> TO DO
A – Write out the passage of the comment on ads and affiliate links that starts at "Affiliate links are" and ends at "site was (is?)".
B – In the comment on ads and affiliate links, how do affiliate links let airline reward bloggers make tons of points? Answer in one to three sentences.
### EXCERPT PROVIDED ###
It's a smarter way to do it because the adverts are usually far far more
relevant to the audience. Nothing annoys me more than generic clickbait
advertising ("Release your equity!", "What did these 10 people do to get
rich?", etc) which I'm never going to click on. On the other hand if I see a
food blog sponsored by e.g. KitchenAid, I might have another look at their
mixers.

If you have the readership and a trusting community (or reputation), it's a no
brainer. This is how Daring Fireball does it too.

Affiliate links are another good way of subtly making cash - look at people
like Ken Rockwell, who was once the de facto "Nikon Guy". His site was (is?)
the go to place for Nikon camera/lens reviews. There are no ads on his site,
but every damn link is affiliated (and why not?). This is also a very sneaky
way for airline reward bloggers to make tons of points: they find the deals,
everyone goes through the affiliate links and earns their meager 100 avios,
while the blogger makes a tidy referral profit. The guy who runs Head for
Points [1] made thousands when the Curve Card was released.

[1] [http://www.headforpoints.com/2017/01/12/curve-rewards-
launch...](http://www.headforpoints.com/2017/01/12/curve-rewards-launched/)
### DATA PROVIDED ###
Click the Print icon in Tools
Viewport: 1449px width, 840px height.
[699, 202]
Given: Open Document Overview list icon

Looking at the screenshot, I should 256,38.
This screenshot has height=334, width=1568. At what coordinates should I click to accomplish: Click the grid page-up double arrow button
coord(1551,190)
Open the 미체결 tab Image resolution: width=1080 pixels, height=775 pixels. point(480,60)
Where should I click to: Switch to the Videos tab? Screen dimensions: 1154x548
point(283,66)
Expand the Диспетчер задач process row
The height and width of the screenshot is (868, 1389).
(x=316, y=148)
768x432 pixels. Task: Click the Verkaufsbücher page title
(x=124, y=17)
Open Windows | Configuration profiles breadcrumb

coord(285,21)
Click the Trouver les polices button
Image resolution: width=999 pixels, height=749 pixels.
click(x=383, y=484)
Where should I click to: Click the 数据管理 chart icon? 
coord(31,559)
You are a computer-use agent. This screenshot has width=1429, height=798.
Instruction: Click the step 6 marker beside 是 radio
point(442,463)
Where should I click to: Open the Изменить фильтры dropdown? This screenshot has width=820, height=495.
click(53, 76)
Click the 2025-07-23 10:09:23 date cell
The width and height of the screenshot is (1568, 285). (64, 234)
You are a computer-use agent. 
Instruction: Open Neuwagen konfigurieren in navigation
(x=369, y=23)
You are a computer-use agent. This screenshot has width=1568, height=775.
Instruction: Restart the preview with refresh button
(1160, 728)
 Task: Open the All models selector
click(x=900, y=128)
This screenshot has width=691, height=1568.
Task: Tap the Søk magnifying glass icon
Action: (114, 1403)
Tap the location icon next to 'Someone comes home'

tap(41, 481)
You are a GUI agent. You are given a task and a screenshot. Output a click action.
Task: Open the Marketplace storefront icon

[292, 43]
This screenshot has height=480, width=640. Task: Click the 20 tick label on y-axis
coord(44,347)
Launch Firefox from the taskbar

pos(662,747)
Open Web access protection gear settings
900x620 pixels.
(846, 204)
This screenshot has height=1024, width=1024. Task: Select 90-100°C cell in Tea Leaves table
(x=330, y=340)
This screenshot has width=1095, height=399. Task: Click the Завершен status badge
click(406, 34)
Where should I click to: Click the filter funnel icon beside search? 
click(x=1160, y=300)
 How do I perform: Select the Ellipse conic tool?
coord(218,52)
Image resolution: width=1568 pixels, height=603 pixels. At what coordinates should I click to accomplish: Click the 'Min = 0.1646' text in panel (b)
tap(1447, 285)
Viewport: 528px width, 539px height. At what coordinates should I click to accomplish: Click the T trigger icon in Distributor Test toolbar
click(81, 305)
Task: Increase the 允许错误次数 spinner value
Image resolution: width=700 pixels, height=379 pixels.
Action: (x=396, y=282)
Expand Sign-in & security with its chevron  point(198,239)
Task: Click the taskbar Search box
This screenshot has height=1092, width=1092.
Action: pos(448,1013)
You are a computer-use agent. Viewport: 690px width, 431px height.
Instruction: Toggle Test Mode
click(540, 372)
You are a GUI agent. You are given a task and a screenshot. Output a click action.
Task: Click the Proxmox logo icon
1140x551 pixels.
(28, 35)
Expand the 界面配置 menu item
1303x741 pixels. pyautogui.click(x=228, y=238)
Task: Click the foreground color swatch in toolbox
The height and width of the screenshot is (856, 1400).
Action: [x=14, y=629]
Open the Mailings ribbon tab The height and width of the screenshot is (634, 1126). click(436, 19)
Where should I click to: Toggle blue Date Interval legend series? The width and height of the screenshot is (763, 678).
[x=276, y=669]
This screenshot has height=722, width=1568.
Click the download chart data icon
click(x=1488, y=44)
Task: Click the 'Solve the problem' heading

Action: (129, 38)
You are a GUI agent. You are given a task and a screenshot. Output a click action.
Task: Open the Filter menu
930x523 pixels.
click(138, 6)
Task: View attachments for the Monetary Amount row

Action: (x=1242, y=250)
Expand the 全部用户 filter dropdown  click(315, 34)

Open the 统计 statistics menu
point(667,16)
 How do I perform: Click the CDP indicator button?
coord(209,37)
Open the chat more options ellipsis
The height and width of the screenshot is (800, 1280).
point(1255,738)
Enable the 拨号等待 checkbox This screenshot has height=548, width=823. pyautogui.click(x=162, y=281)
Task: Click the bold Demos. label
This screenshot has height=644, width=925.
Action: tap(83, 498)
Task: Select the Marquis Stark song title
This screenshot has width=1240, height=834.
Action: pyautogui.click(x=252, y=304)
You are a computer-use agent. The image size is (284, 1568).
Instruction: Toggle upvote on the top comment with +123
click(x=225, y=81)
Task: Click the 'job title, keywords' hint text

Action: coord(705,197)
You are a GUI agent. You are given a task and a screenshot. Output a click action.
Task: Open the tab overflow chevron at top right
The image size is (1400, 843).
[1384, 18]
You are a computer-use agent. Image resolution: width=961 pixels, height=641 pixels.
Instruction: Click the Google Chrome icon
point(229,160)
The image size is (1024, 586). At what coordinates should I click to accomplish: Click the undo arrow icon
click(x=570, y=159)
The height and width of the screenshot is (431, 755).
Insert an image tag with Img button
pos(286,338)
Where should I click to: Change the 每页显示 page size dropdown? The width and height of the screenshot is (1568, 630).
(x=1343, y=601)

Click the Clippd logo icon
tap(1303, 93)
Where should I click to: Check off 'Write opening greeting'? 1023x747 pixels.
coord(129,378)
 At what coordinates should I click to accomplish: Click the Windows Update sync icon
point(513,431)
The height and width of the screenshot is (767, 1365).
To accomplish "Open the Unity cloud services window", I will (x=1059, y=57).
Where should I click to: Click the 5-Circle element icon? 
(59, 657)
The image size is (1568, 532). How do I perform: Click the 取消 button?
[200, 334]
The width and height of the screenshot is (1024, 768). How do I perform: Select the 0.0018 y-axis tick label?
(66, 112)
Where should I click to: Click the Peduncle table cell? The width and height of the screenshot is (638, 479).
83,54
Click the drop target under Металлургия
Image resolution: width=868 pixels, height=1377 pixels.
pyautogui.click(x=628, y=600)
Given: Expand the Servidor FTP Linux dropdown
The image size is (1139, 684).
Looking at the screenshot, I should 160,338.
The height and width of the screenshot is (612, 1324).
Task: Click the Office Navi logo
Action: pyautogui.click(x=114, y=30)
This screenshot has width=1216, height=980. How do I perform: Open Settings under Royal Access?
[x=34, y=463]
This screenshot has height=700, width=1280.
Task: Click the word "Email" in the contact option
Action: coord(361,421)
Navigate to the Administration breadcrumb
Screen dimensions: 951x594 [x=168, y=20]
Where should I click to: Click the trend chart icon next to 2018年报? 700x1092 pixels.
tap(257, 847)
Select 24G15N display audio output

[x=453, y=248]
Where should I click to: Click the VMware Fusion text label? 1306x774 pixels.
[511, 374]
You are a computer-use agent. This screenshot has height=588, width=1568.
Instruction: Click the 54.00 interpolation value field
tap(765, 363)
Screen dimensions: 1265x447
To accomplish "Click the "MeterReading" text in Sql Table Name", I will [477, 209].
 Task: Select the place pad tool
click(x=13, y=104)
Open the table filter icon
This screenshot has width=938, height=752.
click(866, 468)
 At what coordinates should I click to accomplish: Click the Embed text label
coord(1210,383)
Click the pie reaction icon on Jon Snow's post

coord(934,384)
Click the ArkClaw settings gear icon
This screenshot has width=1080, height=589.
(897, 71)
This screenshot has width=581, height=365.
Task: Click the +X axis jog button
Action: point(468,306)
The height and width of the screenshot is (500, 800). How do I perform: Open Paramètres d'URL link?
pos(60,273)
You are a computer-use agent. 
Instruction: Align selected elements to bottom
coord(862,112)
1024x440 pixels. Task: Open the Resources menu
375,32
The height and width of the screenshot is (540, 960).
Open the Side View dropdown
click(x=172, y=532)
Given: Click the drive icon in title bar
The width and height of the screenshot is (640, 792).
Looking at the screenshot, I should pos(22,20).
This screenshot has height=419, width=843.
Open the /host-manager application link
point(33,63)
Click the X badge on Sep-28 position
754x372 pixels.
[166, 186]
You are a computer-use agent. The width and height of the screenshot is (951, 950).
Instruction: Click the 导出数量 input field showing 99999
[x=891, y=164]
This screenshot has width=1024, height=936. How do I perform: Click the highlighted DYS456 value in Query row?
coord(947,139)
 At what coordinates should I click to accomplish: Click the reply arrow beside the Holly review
###
> ANSWERS IN ORDER
A –
Affiliate links are another good way of subtly making cash - look at people
like Ken Rockwell, who was once the de facto "Nikon Guy". His site was (is?)

B – The bloggers find the deals, and everyone goes through their affiliate links to get them. Each reader earns only a meager 100 avios, while the blogger makes a tidy referral profit.